## Conversions from 50 to 100

In comments at Kartikeya's blog there was a little aside about Samit Patel's conversion rate – he has only 10 first-class centuries, despite reaching fifty 34 times. Kartikeya said that such a low conversion rate was typical of players who bat at 6 or 7, and gave the example of VVS Laxman.

(From the few scorecards I've checked, Patel seems to often bat at 4 for Notts.)

The breakdown of Laxman's record is indeed stark: batting at 6, he averages 51 and has made 5 centuries having reached fifty 25 times; batting at 3, he averages 47 and has made 4 centuries having reached fifty 10 times.

The obvious question is, is this typical? This seems like as good an excuse as any to use the aside mentioned at the bottom of this post. In that basic model, batsmen effectively bat like they average 2 runs more per innings once they get off the mark. So, their conversion rate from 50 to 100 should be, on average, exp(-50/(avg+2)).

Here is a scatterplot of actual conversion rate against expected conversion rate, for all batsmen who've scored 2000 runs batting at positions 1-4: The red line is y=x. There are 79 batsmen above the line and 75 below, so the model seems pretty decent.

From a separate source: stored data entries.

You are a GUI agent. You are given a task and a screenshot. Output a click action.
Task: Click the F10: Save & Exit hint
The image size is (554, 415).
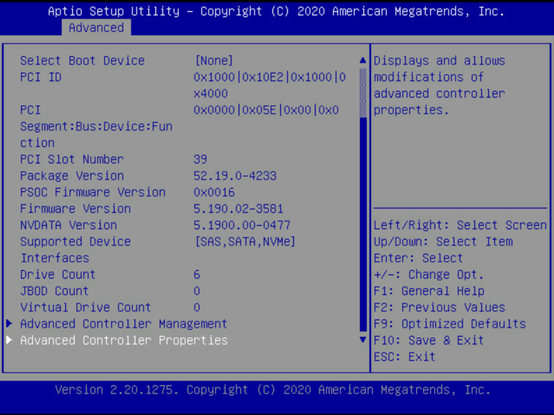pos(429,340)
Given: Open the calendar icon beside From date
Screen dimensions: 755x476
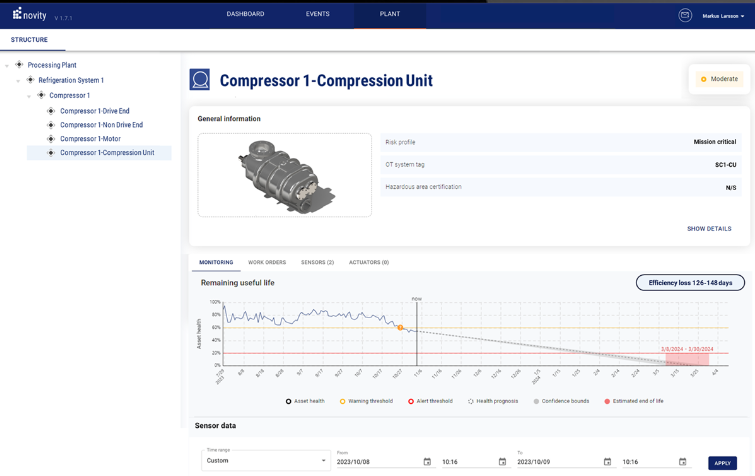Looking at the screenshot, I should (427, 462).
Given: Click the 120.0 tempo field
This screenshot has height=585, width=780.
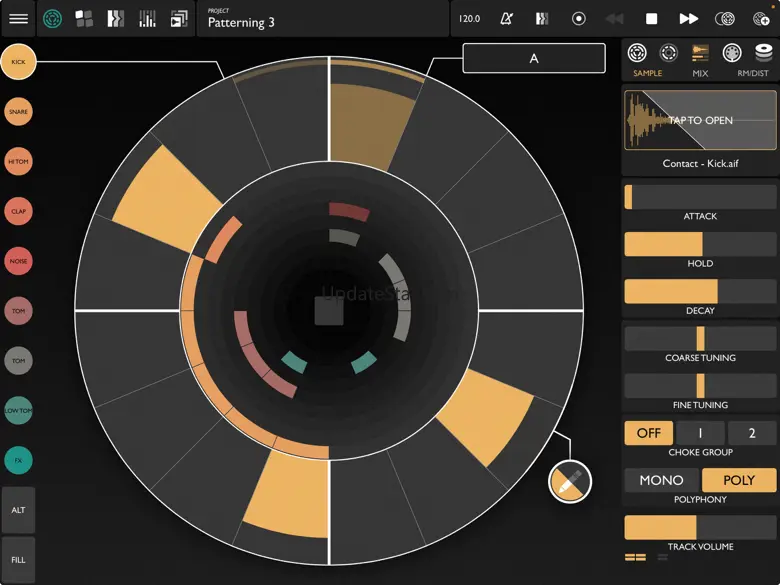Looking at the screenshot, I should [x=469, y=19].
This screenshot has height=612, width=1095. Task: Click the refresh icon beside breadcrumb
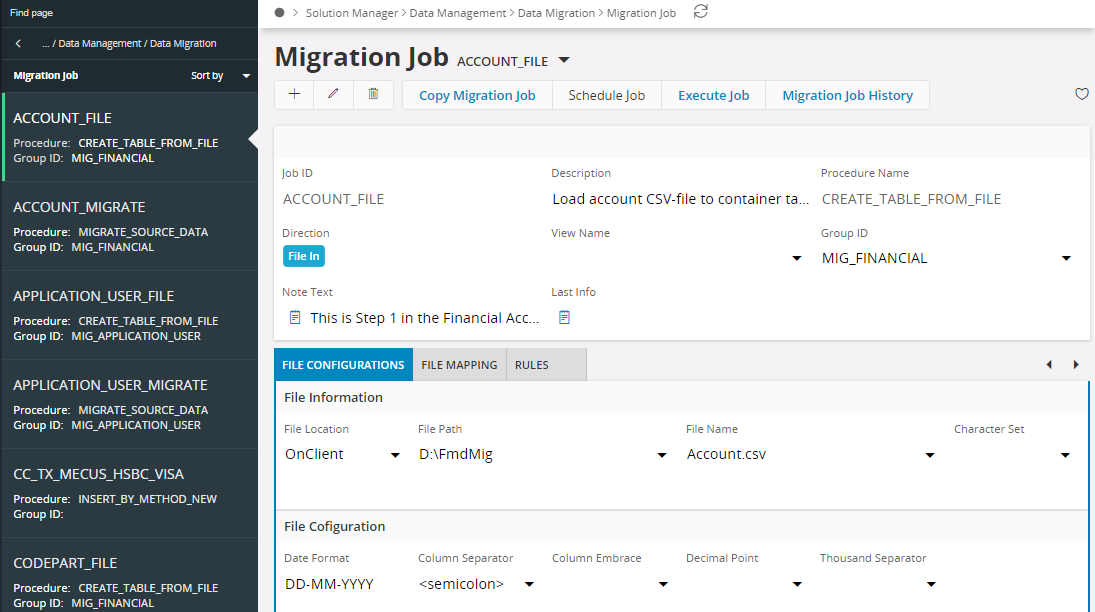tap(701, 12)
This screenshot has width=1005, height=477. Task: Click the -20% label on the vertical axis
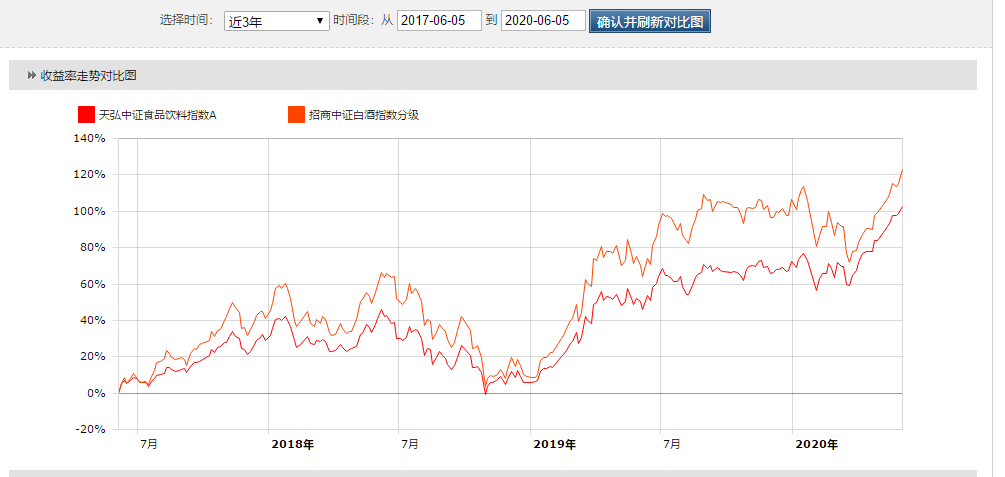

Now here is the same scatterplot for batsmen at positions 6-7: Only 6 of the 27 batsmen are above expectation, presumably because they're left stranded or have to start hitting out with 9 wickets down. Laxman is the point (0.406, 0.179). He's on the bottom edge of the scatter, so his very low conversion rate somewhat unusual, even for lower-middle order batsmen. The regression line forced through the origin is y = 0.82x.

Returning to the "purer" sample of top-order batsmen, we can ask whether conversion from 50 to 100 is a skill. Using the same method as in the post I linked to earlier, we can treat "scoring a century, having reached fifty" as a binomial random variable, which happens with probability p = exp(-50/(avg+2)). If a batsman has reached fifty N times, then we can calculate z = (actual number of hundreds - Np) / sqrt[Np(1-p)]. If "scoring a century, having reached fifty" is a skill separate from the batting average, then we'd expect the standard deviation of z's to be greater than 1.

As it happens, the standard deviation is 0.93. Perhaps that'd increase a little bit if you treated not-out innings between 50 and 99 properly. But it looks to me like most of the variation in conversion rates between top-order players is down to differences in their general batting ability (as measured by their average) and random luck.

I wonder whether it makes a difference if a team has a strong or weak line up. My feeling is that strong teams have number 6 batsmen with higher conversion rates. Gilchrist for example 17/26.

A strong batting line-up must help - if nothing else, the recognised batsman already set will typically last longer before the tailenders come in.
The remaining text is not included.